When rush-hour traffic backs up along the downtown streets here, the "squeegee kids" are in business. The stoplight turns red and the kids go to work, darting between the lanes of traffic to wash windshields for tips, until the light changes again. By their bookkeeping, they earn as much as $30 each on a good afternoon.
The squeegee kids, however, are an endangered species in Baltimore, where the City Council has given tentative approval to a bill that would prohibit the street corner enterprise.
"I think it's wrong," said 14-year-old Jermaine Bishop, one of an estimated 100 to 200 squeegee kids working Baltimore's downtown intersections and commuter routes. "We aren't out here stealing or nothing. It's the only way you can make money."
Squeegee kids are common on the streets of New York and other big cities, but in Baltimore, the pros and cons of the trade are being argued with fervor in city hall corridors and newspaper columns and on radio talk shows. The controversy has taken on racial tones and expanded, with the introduction of a recent amendment, to affect other roadway soliciting, from newspaper hawking to campaign stumping.
Proponents of the ban argue that the windshield washing is unsafe and that the squeegee kids sometimes are abusive to drivers who wave them away. Opponents maintain that a ban would deny these kids -- most of whom are black -- an opportunity to earn money.
"As it turned out, the issue had little to do with window washing or traffic safety," said one columnist for the Baltimore Sun. "It had a lot to do with racial fear."

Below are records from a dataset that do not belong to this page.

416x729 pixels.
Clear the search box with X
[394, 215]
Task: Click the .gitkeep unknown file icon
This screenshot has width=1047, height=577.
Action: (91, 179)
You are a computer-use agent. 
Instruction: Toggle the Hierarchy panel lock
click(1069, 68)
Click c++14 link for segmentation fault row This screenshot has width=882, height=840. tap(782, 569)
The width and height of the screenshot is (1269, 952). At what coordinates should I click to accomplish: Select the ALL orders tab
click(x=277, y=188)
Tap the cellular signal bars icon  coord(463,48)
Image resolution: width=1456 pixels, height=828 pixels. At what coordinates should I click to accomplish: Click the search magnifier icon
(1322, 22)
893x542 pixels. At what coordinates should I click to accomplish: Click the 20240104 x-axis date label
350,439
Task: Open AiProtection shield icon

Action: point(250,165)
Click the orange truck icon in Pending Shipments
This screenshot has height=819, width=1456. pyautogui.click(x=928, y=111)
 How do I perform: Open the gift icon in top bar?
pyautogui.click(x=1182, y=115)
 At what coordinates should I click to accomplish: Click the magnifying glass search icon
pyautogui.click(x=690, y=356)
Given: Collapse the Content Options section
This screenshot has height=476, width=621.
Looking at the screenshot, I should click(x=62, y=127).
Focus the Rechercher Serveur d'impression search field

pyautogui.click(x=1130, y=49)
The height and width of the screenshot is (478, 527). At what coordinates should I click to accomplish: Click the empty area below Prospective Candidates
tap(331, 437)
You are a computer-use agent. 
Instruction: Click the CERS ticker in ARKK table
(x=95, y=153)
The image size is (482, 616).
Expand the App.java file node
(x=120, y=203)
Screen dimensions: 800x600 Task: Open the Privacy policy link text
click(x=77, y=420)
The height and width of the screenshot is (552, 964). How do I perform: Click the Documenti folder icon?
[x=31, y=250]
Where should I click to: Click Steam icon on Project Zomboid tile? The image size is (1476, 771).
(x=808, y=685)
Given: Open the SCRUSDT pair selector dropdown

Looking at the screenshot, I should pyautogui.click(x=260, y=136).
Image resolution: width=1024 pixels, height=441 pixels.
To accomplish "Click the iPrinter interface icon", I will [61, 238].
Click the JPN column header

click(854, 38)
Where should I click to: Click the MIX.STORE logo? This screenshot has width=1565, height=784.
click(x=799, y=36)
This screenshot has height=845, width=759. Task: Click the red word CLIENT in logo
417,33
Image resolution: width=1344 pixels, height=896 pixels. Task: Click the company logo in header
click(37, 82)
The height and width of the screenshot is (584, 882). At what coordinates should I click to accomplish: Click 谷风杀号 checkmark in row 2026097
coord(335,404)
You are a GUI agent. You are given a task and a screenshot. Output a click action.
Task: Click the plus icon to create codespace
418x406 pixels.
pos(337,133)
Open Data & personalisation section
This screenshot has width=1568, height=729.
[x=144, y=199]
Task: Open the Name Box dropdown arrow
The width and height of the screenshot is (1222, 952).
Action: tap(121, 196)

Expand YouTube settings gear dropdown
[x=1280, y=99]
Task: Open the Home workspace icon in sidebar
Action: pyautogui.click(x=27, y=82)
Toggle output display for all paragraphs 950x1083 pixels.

The bill awaits final action by the council, scheduled for Monday, and the signature of Mayor William Donald Schaefer. But the mayor has asked that the vote be delayed, and council members are weighing a variety of compromise proposals.
When the bill passed on a tentative vote of 11 to 7 last week, the council divided strictly along racial lines, with white members approving the ban and black members in opposition. While several members maintain that this is not a question of racism, both sides say it is the first time in memory an issue has split the council purely by race.
"There was no racial element in my mind until two black council members raised it," said Frank X. Gallagher, who introduced the amendment that would broaden the ban to cover other street activity. "As many blacks complained as whites about the squeegee kids."
Gallagher and others point out that the ban was introduced at the suggestion of Police Commissioner Bishop L. Robinson, who is black.
But Kweisi Mfume, a black City Council member, said while the bill "was well-intentioned for the safety of children . . . the overtones are racial."
He has emphasized, however, that he is not suggesting that proponents of the bill are racist.
In the meantime, the squeegee kids generally are unaware that their after-school business is threatened. And their customers, like the council, are divided on the issue.
Rush-hour driver John Newman said he supports the ban. "When I was a kid, I carried grocery bags," he said Friday as the squeegee kids worked the lanes of rush-hour traffic around him at the busy intersection of West Franklin Street and Martin Luther King Boulevard.
But another afternoon commuter disagreed. "I think it's great entrepreneurship," she said.
The drivers usually fork out 50 cents for a squeegee, but on rare occasions the kids walk away with as much as a $10 bill.
The ban was proposed in January at the urging of police officials, who expressed concern for the safety of the children. Although no squeegee kids have been seriously injured, said Baltimore police spokesman Dennis S. Hill, "you send an 11- or 12-year-old child out into one of the busiest intersections in town, it's only a matter of time until one of them gets run over."
Council member Gallagher agrees. "The intent is not to lock up kids, but to eliminate the hazard. It was a traffic safety problem, that was it, pure and simple," until the black members raised the racial aspect, he said.
Council member Dominic (Mimi) DiPietro has raised the additional complaint that a squeegee kid scorned can be abusive. "I'm not saying they're all bad. But what will they do when they don't tip 'em enough?"
DiPietro also has argued that criminals could use the squeegee kids to lure potential victims. Such criminals, he said, could commandeer the car and its occupants. "They can either shoot you . . . or rape your wife," he said.
As Monday's scheduled vote on the issue nears, the players are busy offering alternatives in an effort to defuse the controversy.
The mayor has proposed a task force to study ways to protect the kids without banning their business. Council member Mfume suggested that the kids be required to register with the police department, wear badges and work only specified hours.
Police Commissioner Robinson may propose that the kids work where cars can pull off the road, according to a spokesman.
Council President Clarence H. (Du) Burns said many of the council members are amenable to compromise.
"We started out to do something about the kids, then we had to encompass other people . . . it got bogged down," he said. "It has been blown out of proportion . . . . Cooler heads have got to prevail. We have to sit down and see what we can work out."